I would like to calculate the following integral: $$\int_{0}^{1}dx\frac{x(1-x)^2}{(1-x)^2+ax},$$ where $a$ is a parameter which defined as the integral converges. I would like to try use residue theorem. Thus, I start from the analysis of integrand poles: $$(1-x)^2+ax=0\rightarrow x_{1,2}=1-\frac{a}{2}\pm\frac{1}{2}\sqrt{a^2-4a}.$$ But then I do not understand which contour I should use to evaluate the integral....

Answer 1

Locating the poles is (very) useful, but the residue theorem not so much.
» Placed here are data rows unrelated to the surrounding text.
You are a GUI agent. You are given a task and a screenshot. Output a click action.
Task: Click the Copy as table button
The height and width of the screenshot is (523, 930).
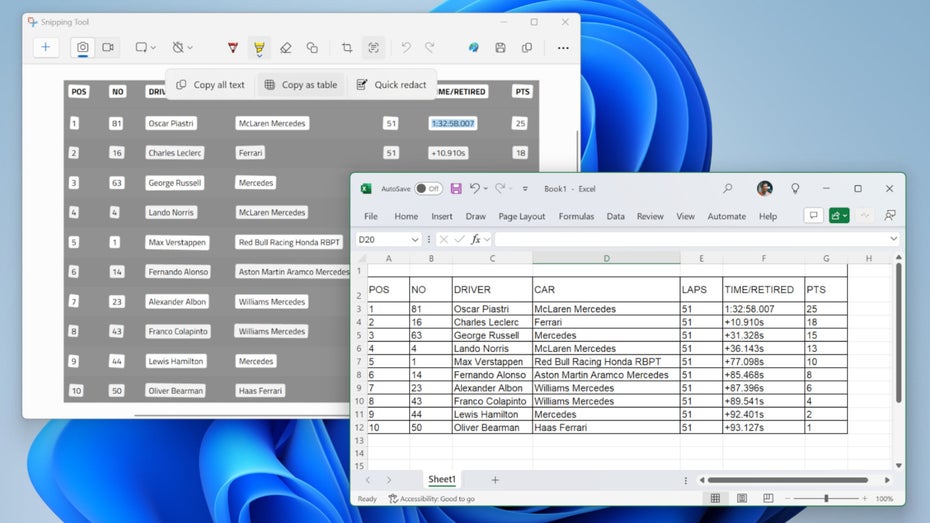[300, 85]
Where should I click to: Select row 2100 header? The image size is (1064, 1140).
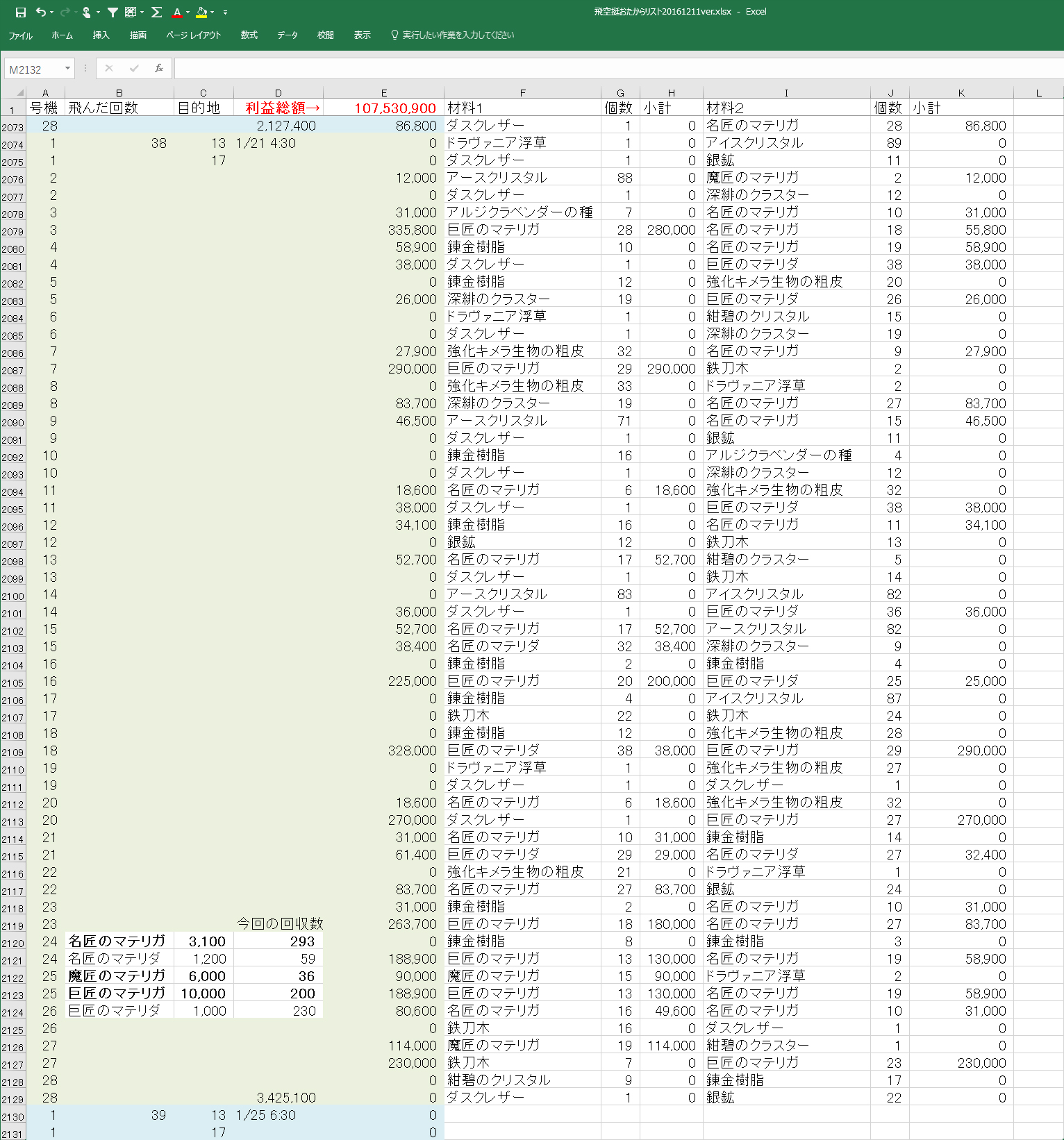(13, 596)
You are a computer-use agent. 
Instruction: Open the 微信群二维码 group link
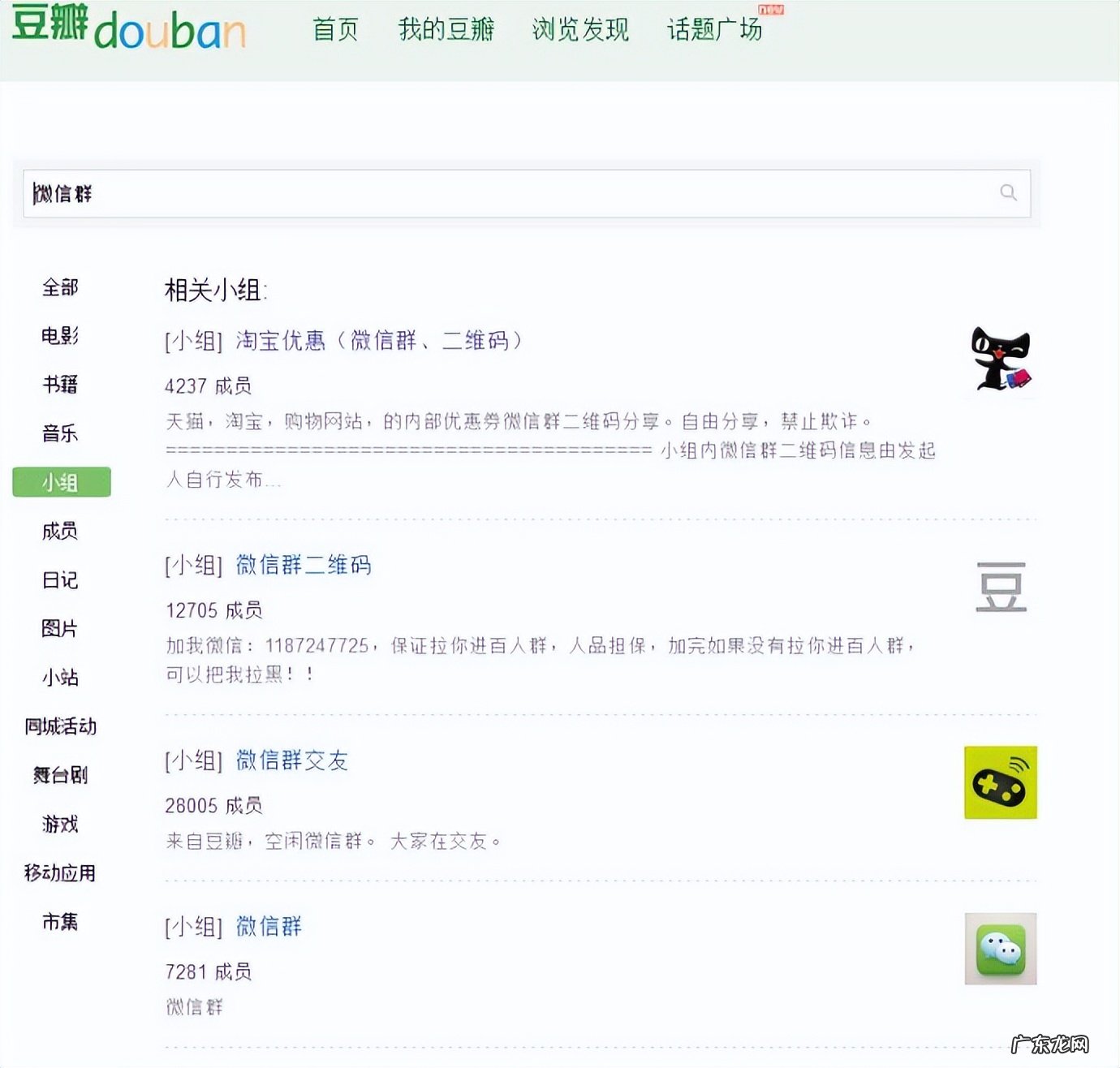click(304, 565)
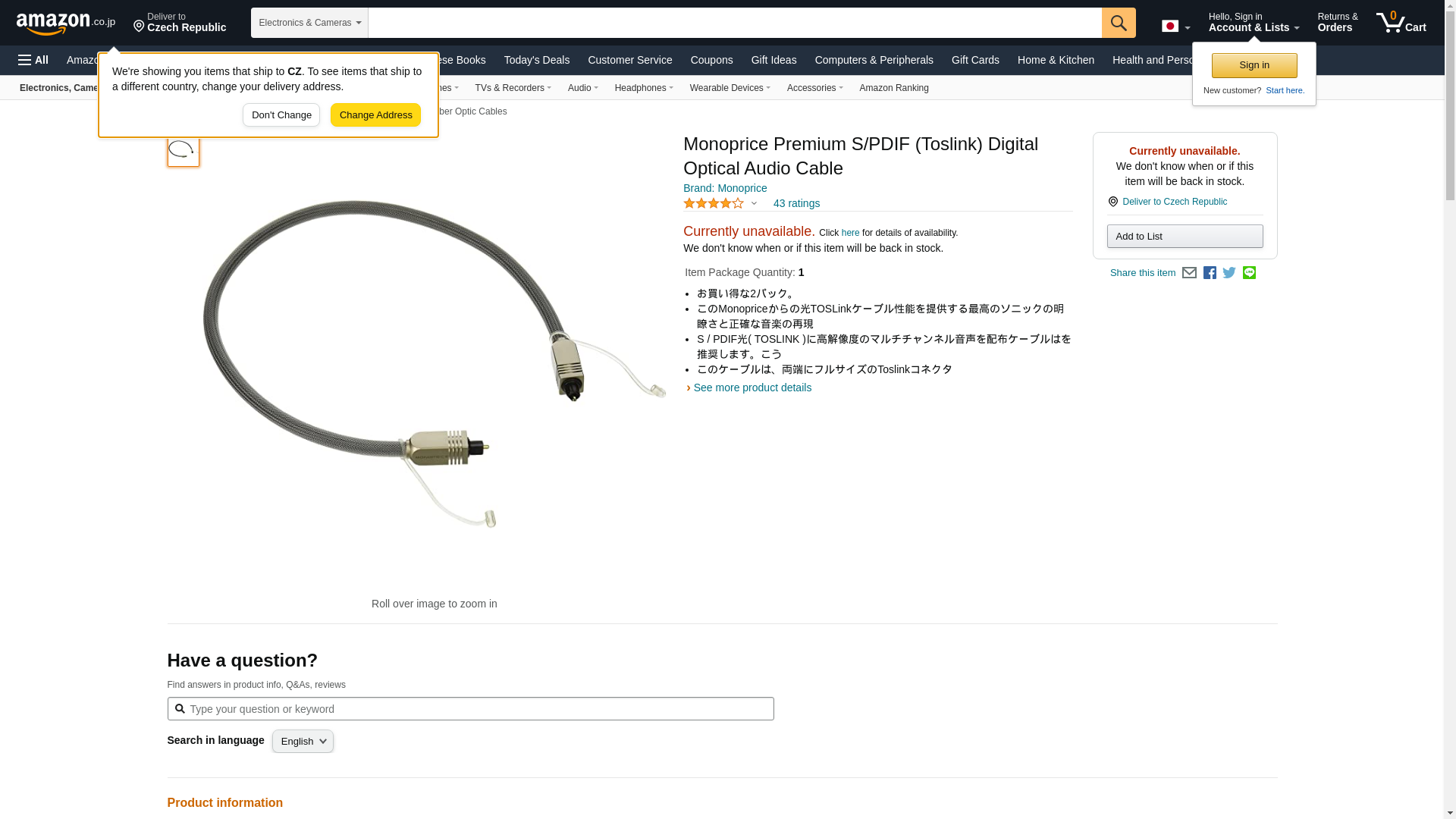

Let us assume that $\nu,\bar{\nu}$ are such that $$ (1-x)^2+ax = (1-\nu x)(1-\bar{\nu}x), $$ i.e. solutions of $\nu+\bar{\nu}=2-a, \nu\bar{\nu}=1$. Then $$ \frac{x(1-x)^2}{(1-x)^2+ax}=x-\frac{ax^2}{(1-x)^2+a}=(x-a)+\frac{a-(2a-a^2)x}{(1-\nu x)(1-\bar{\nu}x)} $$ decomposes as $$ (x-a)+\frac{1}{\bar{\nu}-\nu}\left[\frac{2a-a^2-a\nu}{1-\nu x}-\frac{2a-a^2-a\bar{\nu}}{1-\bar{\nu}x}\right] $$ whose integral over $(0,1)$ equals $$ \frac{1}{2}-a+\frac{a}{\bar{\nu}-\nu}\left[(\nu+a-2)\bar{\nu}\log(1-\nu)-(\bar{\nu}+a-2)\nu\log(1-\bar{\nu})\right]$$ as soon as $\nu,\bar{\nu}\not\in\mathbb{R}$ and $\text{Re}(\nu),\text{Re}(\bar{\nu})<1$.